For the Zesty Coconut Chutney:

  • 1 cup Fresh Coconut, grated
  • 2 Green Chilies
  • 1 inch Adrak (Ginger)
  • 1/4 cup Roasted Chana Dal (Roasted Split Chickpea Lentil)
  • Salt to taste
  • 2 tbsp Water
  • 1 tsp Rai (Mustard Seeds)
  • A few Curry Leaves
  • 1 tbsp Oil

Step-by-Step: From Humble Ingredients to Delicious Delight!

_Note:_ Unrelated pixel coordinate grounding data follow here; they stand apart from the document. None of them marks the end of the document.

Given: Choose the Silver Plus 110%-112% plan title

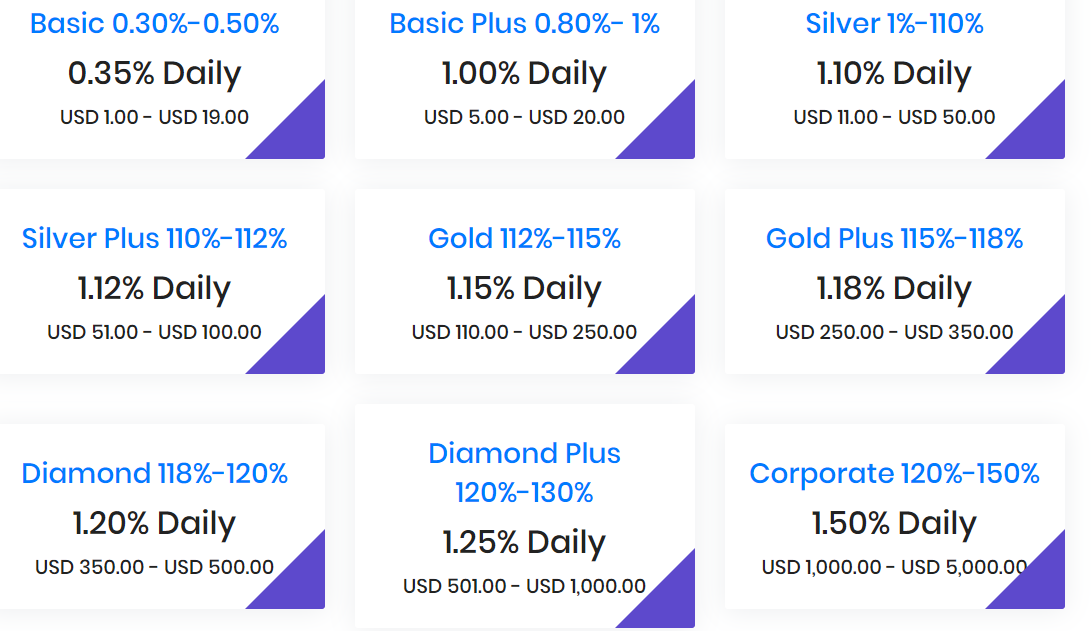Looking at the screenshot, I should pyautogui.click(x=154, y=238).
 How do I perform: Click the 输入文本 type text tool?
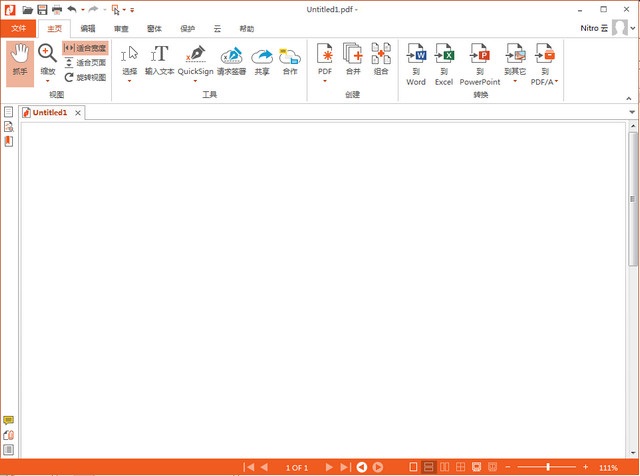tap(158, 60)
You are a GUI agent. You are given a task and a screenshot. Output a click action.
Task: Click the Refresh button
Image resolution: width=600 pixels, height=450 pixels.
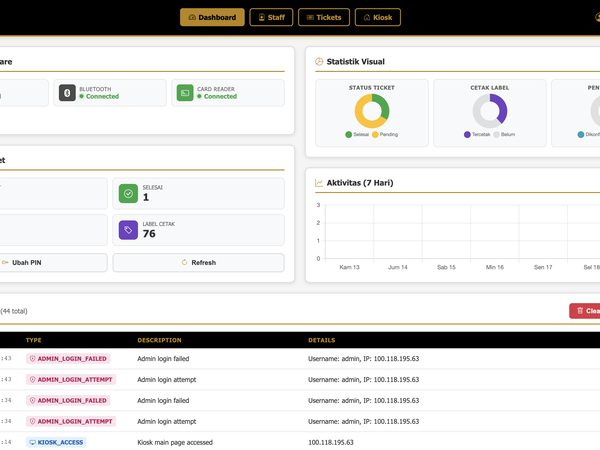click(x=199, y=262)
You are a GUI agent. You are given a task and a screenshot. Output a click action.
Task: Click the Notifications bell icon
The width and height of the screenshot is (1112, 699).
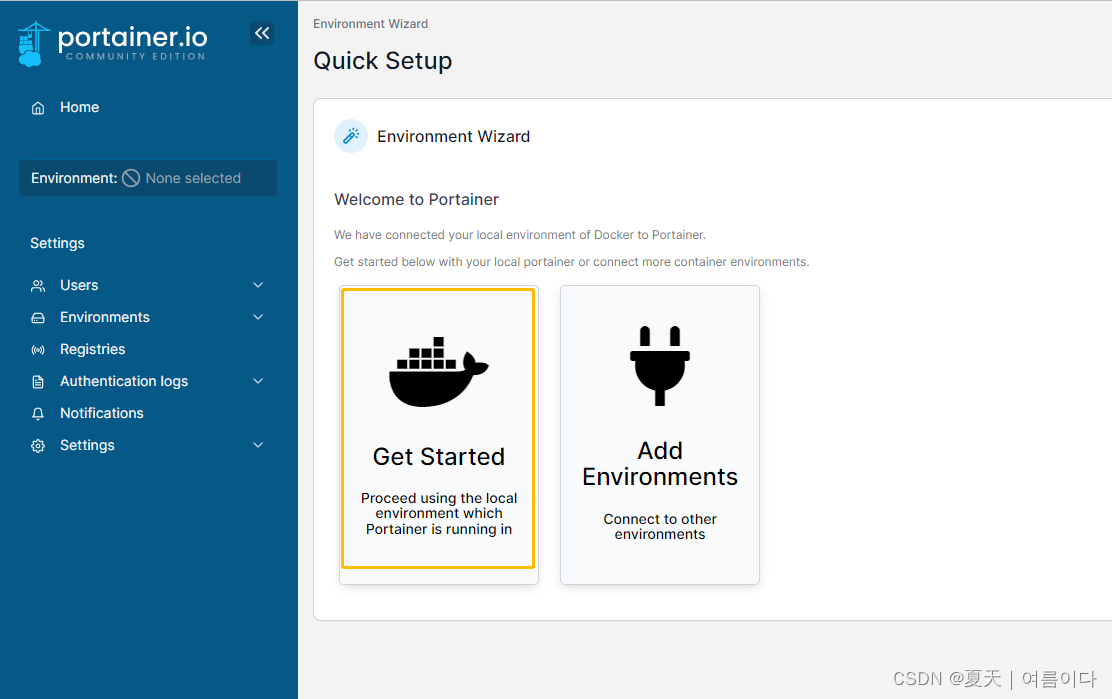click(x=38, y=413)
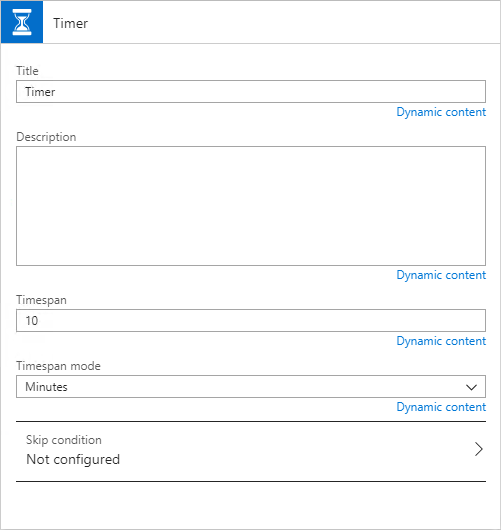
Task: Click the Not configured status text
Action: click(x=73, y=460)
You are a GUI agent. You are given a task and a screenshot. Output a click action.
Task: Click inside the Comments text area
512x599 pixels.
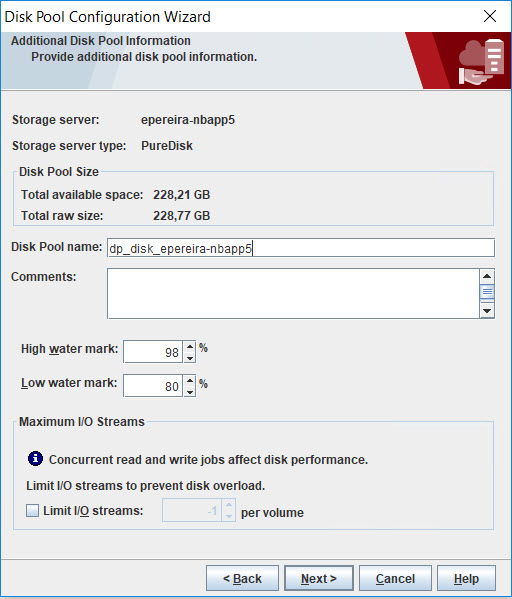[293, 293]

  1. Rava Roast: In a pan, dry roast the sooji (rava) on medium heat until it turns slightly golden and fragrant. This usually takes about 5-7 minutes. Be careful not to burn it! Remove it from the pan and let it cool. Roasting the rava gives the idlis a lovely texture.
  2. Tempering Time: In the same pan, heat 2 tablespoons of oil. Add mustard seeds. Once they splutter, add urad dal and chana dal. Sauté until the dals turn golden brown. Then, add the chopped green chili, grated ginger, and curry leaves. Sauté for another minute. The aroma is heavenly, isn’t it?
  3. Mixing Magic: In a large bowl, combine the roasted rava, yogurt, water, and salt. Mix well. Add the tempering to the rava mixture. Stir in the chopped coriander leaves. Let the batter rest for 15-20 minutes. This allows the rava to absorb the moisture and become soft.
  4. Eno’s Entrance: Just before steaming, add the Eno fruit salt (or baking soda) to the batter. Mix gently. The batter will become light and bubbly. This is what makes the idlis fluffy.
  5. Steaming Scene: Grease your idli molds with a little oil. Pour the batter into the molds. Steam the idlis for 10-12 minutes, or until a toothpick inserted into the center comes out clean.
  6. Chutney Charm: While the idlis are steaming, let’s make the coconut chutney! In a blender, combine the grated coconut, green chilies, ginger, roasted chana dal, salt, and water. Blend until smooth.
  7. Chutney Tempering: In a small pan, heat 1 tablespoon of oil. Add mustard seeds. Once they splutter, add curry leaves. Pour this tempering over the chutney.

Tips for the Best Rava Idli!

  • Use sour yogurt for a tangy flavor.
  • Don’t over-mix the batter after adding Eno, or you will lose the fluffiness.
  • Make sure your idli steamer has enough water.
  • Let the idlis cool slightly before removing them from the molds.

Cooking It Your Way!

  • Gas Stove: Use a regular idli steamer on your gas stove.
  • Induction Stove: Use an induction-compatible idli steamer.
  • Pressure Cooker: You can steam the idlis in a pressure cooker without the whistle. Add enough water to the cooker and place the idli stand inside. Steam for the same amount of time.
  • Microwave: While not ideal, you can microwave the idlis. Place the batter in microwave-safe bowls and cook in short bursts, checking frequently. The texture might be slightly different.
  • Air Fryer: Air frying is not suitable for this recipe.
  • Slow Cooker/Crockpot: This recipe is not suitable for slow cookers or crockpots.

Nutritional Information (Approximate, per Idli):

  • Calories: 80-100
  • Protein: 2-3 grams
  • Carbohydrates: 12-15 grams
  • Fat: 3-4 grams

Serving Suggestions – The Grand Finale!

Serve these fluffy Rava Idlis hot with the zesty Coconut Chutney. Sambar (lentil-based vegetable stew) also makes a fantastic accompaniment. A dollop of ghee (clarified butter) on top adds a touch of richness.

Now It’s Your Turn!

Go ahead, try this recipe at home. It is simple, satisfying, and sure to impress your friends and family. Share your culinary creations with your loved ones and spread the joy of delicious Indian food! Happy cooking!